> [Aim]
Copy the data below word for word, from the line with "This screenshot has height=469, width=982." to the line with "Looking at the image, I should click on (782, 24).", including both of those lines.

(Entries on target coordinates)
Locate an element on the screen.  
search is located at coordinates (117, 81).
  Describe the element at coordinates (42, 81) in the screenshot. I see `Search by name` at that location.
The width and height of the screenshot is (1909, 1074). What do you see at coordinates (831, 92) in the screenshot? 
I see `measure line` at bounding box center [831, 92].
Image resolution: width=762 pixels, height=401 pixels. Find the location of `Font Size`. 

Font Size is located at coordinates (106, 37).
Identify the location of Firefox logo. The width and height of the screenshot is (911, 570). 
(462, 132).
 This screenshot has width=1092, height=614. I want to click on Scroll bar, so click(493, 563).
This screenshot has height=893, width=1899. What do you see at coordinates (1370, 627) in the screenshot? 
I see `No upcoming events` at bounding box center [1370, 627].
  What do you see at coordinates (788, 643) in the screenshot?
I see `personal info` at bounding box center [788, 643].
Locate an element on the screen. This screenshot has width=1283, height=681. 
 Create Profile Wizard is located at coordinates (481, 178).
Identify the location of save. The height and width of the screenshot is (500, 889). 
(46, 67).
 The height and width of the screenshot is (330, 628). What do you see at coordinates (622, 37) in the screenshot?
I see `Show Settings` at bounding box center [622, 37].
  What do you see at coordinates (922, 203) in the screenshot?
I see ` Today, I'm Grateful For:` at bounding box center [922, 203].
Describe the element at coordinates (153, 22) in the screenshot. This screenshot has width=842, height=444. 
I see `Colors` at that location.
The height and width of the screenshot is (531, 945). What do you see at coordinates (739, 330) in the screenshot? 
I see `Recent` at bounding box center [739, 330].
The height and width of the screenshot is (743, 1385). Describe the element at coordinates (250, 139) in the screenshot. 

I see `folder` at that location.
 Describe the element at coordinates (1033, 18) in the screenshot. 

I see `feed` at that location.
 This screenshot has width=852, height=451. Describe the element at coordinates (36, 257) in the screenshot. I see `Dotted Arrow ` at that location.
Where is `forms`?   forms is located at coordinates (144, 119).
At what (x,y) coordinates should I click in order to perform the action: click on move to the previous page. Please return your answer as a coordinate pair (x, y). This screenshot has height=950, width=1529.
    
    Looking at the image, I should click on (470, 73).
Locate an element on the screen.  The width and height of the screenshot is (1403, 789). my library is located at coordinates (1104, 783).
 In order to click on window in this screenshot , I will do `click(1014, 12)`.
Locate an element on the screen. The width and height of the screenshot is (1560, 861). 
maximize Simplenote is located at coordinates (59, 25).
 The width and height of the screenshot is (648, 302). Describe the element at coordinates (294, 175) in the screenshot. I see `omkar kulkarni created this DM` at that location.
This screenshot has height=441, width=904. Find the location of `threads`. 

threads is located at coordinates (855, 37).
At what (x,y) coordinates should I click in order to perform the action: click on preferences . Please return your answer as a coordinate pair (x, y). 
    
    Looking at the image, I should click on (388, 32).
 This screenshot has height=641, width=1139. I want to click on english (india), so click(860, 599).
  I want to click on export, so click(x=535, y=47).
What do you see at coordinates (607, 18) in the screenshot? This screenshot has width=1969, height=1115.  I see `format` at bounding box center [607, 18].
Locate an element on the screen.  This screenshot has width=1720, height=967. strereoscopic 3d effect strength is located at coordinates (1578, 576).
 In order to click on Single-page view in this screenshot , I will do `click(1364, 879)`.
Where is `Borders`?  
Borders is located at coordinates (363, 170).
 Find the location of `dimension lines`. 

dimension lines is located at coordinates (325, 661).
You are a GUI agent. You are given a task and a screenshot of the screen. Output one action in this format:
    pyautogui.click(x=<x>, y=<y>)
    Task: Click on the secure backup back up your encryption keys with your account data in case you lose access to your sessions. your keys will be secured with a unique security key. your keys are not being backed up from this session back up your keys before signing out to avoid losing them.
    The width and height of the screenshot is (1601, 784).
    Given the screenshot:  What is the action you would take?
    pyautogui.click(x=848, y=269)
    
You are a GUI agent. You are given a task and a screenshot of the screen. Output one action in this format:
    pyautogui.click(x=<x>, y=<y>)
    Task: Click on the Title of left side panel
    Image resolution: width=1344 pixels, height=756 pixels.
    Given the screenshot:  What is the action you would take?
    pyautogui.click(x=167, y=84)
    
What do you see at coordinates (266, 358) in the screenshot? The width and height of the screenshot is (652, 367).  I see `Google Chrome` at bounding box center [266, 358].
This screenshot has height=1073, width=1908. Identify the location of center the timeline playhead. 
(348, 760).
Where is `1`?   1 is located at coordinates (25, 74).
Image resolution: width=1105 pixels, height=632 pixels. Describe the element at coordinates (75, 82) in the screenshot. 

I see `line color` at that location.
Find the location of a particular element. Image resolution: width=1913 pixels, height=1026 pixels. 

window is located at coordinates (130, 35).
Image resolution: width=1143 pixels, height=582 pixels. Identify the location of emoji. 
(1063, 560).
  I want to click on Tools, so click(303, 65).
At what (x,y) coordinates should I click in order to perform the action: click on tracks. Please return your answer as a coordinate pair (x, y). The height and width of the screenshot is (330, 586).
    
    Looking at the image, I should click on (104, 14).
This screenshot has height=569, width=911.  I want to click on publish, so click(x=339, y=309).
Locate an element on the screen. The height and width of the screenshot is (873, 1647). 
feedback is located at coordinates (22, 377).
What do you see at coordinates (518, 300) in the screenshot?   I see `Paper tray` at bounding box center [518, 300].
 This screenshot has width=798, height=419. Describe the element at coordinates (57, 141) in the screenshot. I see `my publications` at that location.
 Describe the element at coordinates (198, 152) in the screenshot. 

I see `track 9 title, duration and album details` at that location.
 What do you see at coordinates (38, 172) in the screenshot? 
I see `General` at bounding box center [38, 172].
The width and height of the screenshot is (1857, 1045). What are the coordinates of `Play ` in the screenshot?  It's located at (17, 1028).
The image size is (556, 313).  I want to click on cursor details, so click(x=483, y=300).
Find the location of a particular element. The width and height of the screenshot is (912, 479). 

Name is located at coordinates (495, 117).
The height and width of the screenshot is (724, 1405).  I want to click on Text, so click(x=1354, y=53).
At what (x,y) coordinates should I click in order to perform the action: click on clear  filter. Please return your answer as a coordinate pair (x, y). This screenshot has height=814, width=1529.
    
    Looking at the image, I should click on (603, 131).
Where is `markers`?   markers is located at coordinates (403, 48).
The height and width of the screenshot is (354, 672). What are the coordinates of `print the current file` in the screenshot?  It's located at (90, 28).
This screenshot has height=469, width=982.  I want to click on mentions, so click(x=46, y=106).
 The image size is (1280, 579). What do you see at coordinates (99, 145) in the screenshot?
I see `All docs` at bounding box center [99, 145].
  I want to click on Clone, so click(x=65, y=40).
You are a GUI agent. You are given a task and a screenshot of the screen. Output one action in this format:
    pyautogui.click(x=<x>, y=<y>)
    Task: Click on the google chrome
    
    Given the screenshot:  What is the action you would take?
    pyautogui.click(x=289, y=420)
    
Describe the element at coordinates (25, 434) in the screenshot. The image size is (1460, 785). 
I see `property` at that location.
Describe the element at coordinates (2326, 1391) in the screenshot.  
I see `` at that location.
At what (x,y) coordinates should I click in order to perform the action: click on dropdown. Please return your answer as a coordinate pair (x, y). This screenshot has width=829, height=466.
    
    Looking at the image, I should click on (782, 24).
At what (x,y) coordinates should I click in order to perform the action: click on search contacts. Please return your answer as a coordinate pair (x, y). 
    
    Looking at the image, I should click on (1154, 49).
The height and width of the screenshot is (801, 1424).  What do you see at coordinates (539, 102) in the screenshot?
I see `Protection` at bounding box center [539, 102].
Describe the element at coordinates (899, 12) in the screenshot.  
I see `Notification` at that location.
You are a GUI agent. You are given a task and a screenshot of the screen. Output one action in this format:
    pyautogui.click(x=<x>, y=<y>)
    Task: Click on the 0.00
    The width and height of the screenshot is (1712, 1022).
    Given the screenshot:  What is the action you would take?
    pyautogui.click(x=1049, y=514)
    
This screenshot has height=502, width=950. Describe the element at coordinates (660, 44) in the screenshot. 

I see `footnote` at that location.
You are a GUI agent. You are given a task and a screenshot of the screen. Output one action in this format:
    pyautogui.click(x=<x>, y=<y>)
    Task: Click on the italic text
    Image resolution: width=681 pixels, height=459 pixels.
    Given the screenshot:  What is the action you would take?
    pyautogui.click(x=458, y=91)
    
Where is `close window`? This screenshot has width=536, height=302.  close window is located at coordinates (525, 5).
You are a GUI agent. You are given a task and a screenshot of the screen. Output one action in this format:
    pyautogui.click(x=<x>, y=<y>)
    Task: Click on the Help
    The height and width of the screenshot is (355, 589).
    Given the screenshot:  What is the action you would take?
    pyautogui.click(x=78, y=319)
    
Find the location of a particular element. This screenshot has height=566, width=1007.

> [Reply to the exercise]
This screenshot has height=469, width=982.  I want to click on mentions, so click(x=46, y=106).
 The image size is (1280, 579). What do you see at coordinates (99, 145) in the screenshot?
I see `All docs` at bounding box center [99, 145].
  I want to click on Clone, so click(x=65, y=40).
You are a GUI agent. You are given a task and a screenshot of the screen. Output one action in this format:
    pyautogui.click(x=<x>, y=<y>)
    Task: Click on the google chrome
    
    Given the screenshot:  What is the action you would take?
    pyautogui.click(x=289, y=420)
    
Describe the element at coordinates (25, 434) in the screenshot. The image size is (1460, 785). 
I see `property` at that location.
Describe the element at coordinates (2326, 1391) in the screenshot.  
I see `` at that location.
At what (x,y) coordinates should I click in order to perform the action: click on dropdown. Please return your answer as a coordinate pair (x, y). This screenshot has width=829, height=466.
    
    Looking at the image, I should click on (782, 24).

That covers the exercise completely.